---------- Dataset excerpts ----------
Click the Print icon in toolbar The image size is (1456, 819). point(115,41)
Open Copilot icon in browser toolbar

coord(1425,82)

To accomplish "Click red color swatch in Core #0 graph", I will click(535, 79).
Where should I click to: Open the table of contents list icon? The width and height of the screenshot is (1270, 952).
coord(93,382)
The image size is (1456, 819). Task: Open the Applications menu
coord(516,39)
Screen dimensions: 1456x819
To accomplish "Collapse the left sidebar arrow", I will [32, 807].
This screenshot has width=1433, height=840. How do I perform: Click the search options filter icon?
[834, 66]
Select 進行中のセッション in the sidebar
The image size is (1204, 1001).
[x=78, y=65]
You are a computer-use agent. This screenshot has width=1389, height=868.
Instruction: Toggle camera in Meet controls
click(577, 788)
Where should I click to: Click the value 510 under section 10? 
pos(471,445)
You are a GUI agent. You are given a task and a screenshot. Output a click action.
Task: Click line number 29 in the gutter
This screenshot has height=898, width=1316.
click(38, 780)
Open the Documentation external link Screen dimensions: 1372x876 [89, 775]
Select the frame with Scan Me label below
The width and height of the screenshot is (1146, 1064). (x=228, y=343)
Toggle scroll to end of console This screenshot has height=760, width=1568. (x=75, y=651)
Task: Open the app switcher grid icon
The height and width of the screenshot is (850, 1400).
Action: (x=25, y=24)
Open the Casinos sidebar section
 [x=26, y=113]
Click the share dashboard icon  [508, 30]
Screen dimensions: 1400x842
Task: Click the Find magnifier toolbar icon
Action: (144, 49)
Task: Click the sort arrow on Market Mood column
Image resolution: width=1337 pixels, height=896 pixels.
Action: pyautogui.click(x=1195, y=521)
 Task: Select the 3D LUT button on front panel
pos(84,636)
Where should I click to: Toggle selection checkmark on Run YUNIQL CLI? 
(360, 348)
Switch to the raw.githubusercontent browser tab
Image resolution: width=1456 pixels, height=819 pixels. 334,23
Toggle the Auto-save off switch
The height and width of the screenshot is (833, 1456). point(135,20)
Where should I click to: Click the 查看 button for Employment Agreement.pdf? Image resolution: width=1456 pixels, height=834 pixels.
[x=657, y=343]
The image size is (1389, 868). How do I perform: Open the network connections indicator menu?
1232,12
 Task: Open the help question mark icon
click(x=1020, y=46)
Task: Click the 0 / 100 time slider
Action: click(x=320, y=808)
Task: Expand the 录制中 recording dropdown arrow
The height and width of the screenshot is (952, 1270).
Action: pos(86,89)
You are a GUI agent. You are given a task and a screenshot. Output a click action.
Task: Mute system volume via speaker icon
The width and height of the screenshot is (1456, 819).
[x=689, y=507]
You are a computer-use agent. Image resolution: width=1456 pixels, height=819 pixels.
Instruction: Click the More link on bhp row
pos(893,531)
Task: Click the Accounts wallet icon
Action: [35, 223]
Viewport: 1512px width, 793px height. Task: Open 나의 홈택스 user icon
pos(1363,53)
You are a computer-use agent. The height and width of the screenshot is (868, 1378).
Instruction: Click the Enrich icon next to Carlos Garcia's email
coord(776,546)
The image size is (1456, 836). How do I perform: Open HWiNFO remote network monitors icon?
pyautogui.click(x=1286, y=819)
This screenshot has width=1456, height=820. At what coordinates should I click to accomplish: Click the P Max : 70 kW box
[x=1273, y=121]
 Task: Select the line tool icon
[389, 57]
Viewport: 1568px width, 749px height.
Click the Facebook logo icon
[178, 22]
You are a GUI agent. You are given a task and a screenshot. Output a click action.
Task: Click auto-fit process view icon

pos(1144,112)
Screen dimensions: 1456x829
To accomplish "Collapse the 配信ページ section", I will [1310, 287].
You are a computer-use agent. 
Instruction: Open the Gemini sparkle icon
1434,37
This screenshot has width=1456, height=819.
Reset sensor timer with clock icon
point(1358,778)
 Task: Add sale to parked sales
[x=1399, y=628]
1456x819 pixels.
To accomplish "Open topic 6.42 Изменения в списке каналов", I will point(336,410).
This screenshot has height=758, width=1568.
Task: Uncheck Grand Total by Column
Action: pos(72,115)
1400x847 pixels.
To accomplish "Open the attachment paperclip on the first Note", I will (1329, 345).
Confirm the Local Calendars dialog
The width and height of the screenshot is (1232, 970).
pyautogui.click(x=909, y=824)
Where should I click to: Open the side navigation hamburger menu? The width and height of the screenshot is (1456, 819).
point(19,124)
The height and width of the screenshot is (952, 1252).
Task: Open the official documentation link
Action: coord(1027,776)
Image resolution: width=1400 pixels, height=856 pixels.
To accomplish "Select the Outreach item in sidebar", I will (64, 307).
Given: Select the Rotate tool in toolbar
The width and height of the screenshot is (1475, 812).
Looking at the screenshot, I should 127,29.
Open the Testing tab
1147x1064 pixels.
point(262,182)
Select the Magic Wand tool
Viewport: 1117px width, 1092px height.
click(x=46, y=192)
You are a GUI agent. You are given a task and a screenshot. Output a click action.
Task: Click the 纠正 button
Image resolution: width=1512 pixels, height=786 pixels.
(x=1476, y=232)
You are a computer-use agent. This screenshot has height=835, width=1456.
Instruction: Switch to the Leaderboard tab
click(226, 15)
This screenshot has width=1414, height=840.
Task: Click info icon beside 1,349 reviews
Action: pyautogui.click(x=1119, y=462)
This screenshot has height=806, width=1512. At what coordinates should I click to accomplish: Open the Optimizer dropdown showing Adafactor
----------
• Brief
For this exercise, output the records in full, exactly.

• Written response
Click the Print icon in toolbar The image size is (1456, 819). point(115,41)
Open Copilot icon in browser toolbar

coord(1425,82)

To accomplish "Click red color swatch in Core #0 graph", I will click(535, 79).
Where should I click to: Open the table of contents list icon? The width and height of the screenshot is (1270, 952).
coord(93,382)
The image size is (1456, 819). Task: Open the Applications menu
coord(516,39)
Screen dimensions: 1456x819
To accomplish "Collapse the left sidebar arrow", I will [32, 807].
This screenshot has width=1433, height=840. How do I perform: Click the search options filter icon?
[834, 66]
Select 進行中のセッション in the sidebar
The image size is (1204, 1001).
[x=78, y=65]
You are a computer-use agent. This screenshot has width=1389, height=868.
Instruction: Toggle camera in Meet controls
click(577, 788)
Where should I click to: Click the value 510 under section 10? 
pos(471,445)
You are a GUI agent. You are given a task and a screenshot. Output a click action.
Task: Click line number 29 in the gutter
This screenshot has height=898, width=1316.
click(38, 780)
Open the Documentation external link Screen dimensions: 1372x876 [89, 775]
Select the frame with Scan Me label below
The width and height of the screenshot is (1146, 1064). (x=228, y=343)
Toggle scroll to end of console This screenshot has height=760, width=1568. (x=75, y=651)
Task: Open the app switcher grid icon
The height and width of the screenshot is (850, 1400).
Action: (x=25, y=24)
Open the Casinos sidebar section
 [x=26, y=113]
Click the share dashboard icon  [508, 30]
Screen dimensions: 1400x842
Task: Click the Find magnifier toolbar icon
Action: (144, 49)
Task: Click the sort arrow on Market Mood column
Image resolution: width=1337 pixels, height=896 pixels.
Action: pyautogui.click(x=1195, y=521)
 Task: Select the 3D LUT button on front panel
pos(84,636)
Where should I click to: Toggle selection checkmark on Run YUNIQL CLI? 
(360, 348)
Switch to the raw.githubusercontent browser tab
Image resolution: width=1456 pixels, height=819 pixels. 334,23
Toggle the Auto-save off switch
The height and width of the screenshot is (833, 1456). point(135,20)
Where should I click to: Click the 查看 button for Employment Agreement.pdf? Image resolution: width=1456 pixels, height=834 pixels.
[x=657, y=343]
The image size is (1389, 868). How do I perform: Open the network connections indicator menu?
1232,12
 Task: Open the help question mark icon
click(x=1020, y=46)
Task: Click the 0 / 100 time slider
Action: click(x=320, y=808)
Task: Expand the 录制中 recording dropdown arrow
The height and width of the screenshot is (952, 1270).
Action: pos(86,89)
You are a GUI agent. You are given a task and a screenshot. Output a click action.
Task: Mute system volume via speaker icon
The width and height of the screenshot is (1456, 819).
[x=689, y=507]
You are a computer-use agent. Image resolution: width=1456 pixels, height=819 pixels.
Instruction: Click the More link on bhp row
pos(893,531)
Task: Click the Accounts wallet icon
Action: [35, 223]
Viewport: 1512px width, 793px height. Task: Open 나의 홈택스 user icon
pos(1363,53)
You are a computer-use agent. The height and width of the screenshot is (868, 1378).
Instruction: Click the Enrich icon next to Carlos Garcia's email
coord(776,546)
The image size is (1456, 836). How do I perform: Open HWiNFO remote network monitors icon?
pyautogui.click(x=1286, y=819)
This screenshot has width=1456, height=820. At what coordinates should I click to accomplish: Click the P Max : 70 kW box
[x=1273, y=121]
 Task: Select the line tool icon
[389, 57]
Viewport: 1568px width, 749px height.
Click the Facebook logo icon
[178, 22]
You are a GUI agent. You are given a task and a screenshot. Output a click action.
Task: Click auto-fit process view icon

pos(1144,112)
Screen dimensions: 1456x829
To accomplish "Collapse the 配信ページ section", I will [1310, 287].
You are a computer-use agent. 
Instruction: Open the Gemini sparkle icon
1434,37
This screenshot has width=1456, height=819.
Reset sensor timer with clock icon
point(1358,778)
 Task: Add sale to parked sales
[x=1399, y=628]
1456x819 pixels.
To accomplish "Open topic 6.42 Изменения в списке каналов", I will point(336,410).
This screenshot has height=758, width=1568.
Task: Uncheck Grand Total by Column
Action: pos(72,115)
1400x847 pixels.
To accomplish "Open the attachment paperclip on the first Note", I will (1329, 345).
Confirm the Local Calendars dialog
The width and height of the screenshot is (1232, 970).
pyautogui.click(x=909, y=824)
Where should I click to: Open the side navigation hamburger menu? The width and height of the screenshot is (1456, 819).
point(19,124)
The height and width of the screenshot is (952, 1252).
Task: Open the official documentation link
Action: coord(1027,776)
Image resolution: width=1400 pixels, height=856 pixels.
To accomplish "Select the Outreach item in sidebar", I will (64, 307).
Given: Select the Rotate tool in toolbar
The width and height of the screenshot is (1475, 812).
Looking at the screenshot, I should 127,29.
Open the Testing tab
1147x1064 pixels.
point(262,182)
Select the Magic Wand tool
Viewport: 1117px width, 1092px height.
click(x=46, y=192)
You are a GUI agent. You are given a task and a screenshot. Output a click action.
Task: Click the 纠正 button
Image resolution: width=1512 pixels, height=786 pixels.
(x=1476, y=232)
You are a computer-use agent. This screenshot has height=835, width=1456.
Instruction: Switch to the Leaderboard tab
click(226, 15)
This screenshot has width=1414, height=840.
Task: Click info icon beside 1,349 reviews
Action: pyautogui.click(x=1119, y=462)
This screenshot has height=806, width=1512. At what coordinates should I click to accomplish: Open the Optimizer dropdown showing Adafactor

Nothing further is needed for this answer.